|
|
|
|
|
by kr99x
1835 days ago
|
|
I'm "lucky" enough to deal with buggy hardware on a semi-regular basis (I start writing firmware before the hardware is finalized and run on prototypes), so I really do get bugs where the the input data and the logic are all completely correct and the hardware is at fault. You get to an add instruction with immediate data/no pointers, and somehow it gives you back bad data or hangs. On the one hand, yay, not my fault!
On the other hand, HELL to debug.
On the worst hand, it dramatically increases my willingness to SAY it must be a hardware problem, which is not always the case! |
|
1) System trying to boot would hang at seemingly random points.

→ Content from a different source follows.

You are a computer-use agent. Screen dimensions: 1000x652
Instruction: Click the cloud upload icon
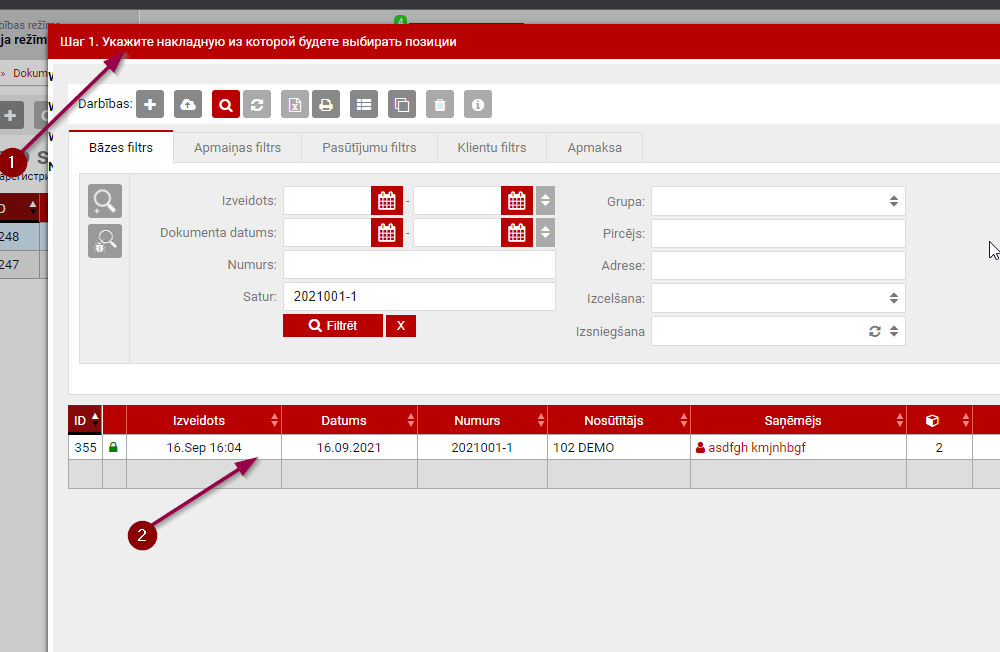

Could never be pinned down to a particular instruction, but could be caught doing it when stepping through with attached hardware debugger. It just wasn't consistent and never made any sense. Hang on an add. Hang on a call and never reach the first line of the thing being called. The hang would always be relatively late in the boot, but that's all that could be found.

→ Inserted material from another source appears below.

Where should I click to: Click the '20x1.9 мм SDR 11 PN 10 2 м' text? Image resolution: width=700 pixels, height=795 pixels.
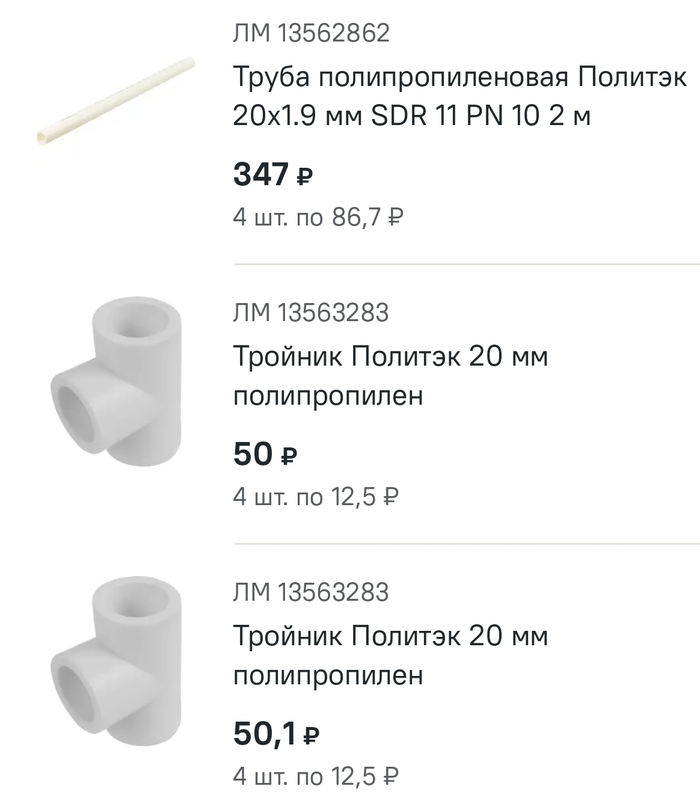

Eventually I got it. It would hang the first time a timer interrupt triggered, which would only happen after that interrupt was enabled something like halfway into the boot.
Turns out there were disabled cores and the system was waiting trying to park those cores before servicing the interrupt, but they'd never respond/ack/say "I parked" and so we'd hang.
Disable the interrupt and there was no problem.
2) Operating in Cache-As-RAM mode early in boot, no "real" memory, just the L2 cache mapped as memory. Two valid/available address ranges could not both be written to. Writing to 0xA and then 0xB, or 0xB and then 0xA, would hang the system. Data being written didn't matter. Writes didn't need to be back to back. Just couldn't play nice.
Knowing it's a hardware problem spoils the fun of trying to debug that. Bad cache, couldn't properly convert addresses to cache lines, wrapped back on itself and panicked. Solution - move and resize "usable" cache region to exclude the overlapping ranges.